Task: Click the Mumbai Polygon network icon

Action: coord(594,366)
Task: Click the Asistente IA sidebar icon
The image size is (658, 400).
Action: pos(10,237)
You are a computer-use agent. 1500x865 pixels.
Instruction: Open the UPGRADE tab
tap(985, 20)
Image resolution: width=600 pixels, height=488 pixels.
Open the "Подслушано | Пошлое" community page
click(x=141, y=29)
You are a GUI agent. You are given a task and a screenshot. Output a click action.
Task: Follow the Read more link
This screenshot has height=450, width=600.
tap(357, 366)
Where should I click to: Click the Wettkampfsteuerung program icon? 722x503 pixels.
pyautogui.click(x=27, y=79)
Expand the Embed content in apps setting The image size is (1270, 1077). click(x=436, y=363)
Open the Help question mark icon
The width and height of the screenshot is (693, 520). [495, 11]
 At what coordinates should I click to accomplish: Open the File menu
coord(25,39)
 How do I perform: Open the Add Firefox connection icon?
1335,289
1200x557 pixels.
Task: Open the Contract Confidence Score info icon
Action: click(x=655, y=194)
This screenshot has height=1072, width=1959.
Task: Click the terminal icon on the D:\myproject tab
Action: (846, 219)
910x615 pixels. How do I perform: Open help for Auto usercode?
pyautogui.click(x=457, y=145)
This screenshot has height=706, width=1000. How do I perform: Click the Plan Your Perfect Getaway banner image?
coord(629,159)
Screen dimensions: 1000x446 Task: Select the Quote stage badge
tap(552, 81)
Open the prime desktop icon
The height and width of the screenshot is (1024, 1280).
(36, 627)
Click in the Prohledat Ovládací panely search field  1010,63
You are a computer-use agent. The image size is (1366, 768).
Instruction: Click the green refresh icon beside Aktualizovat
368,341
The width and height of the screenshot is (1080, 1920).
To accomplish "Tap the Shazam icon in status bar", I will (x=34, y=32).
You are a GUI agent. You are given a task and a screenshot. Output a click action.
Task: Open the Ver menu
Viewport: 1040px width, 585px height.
----
Exercise goal
Would you count the lines in the data that include the word "agent" and reply with only the number?

Solution for this task
4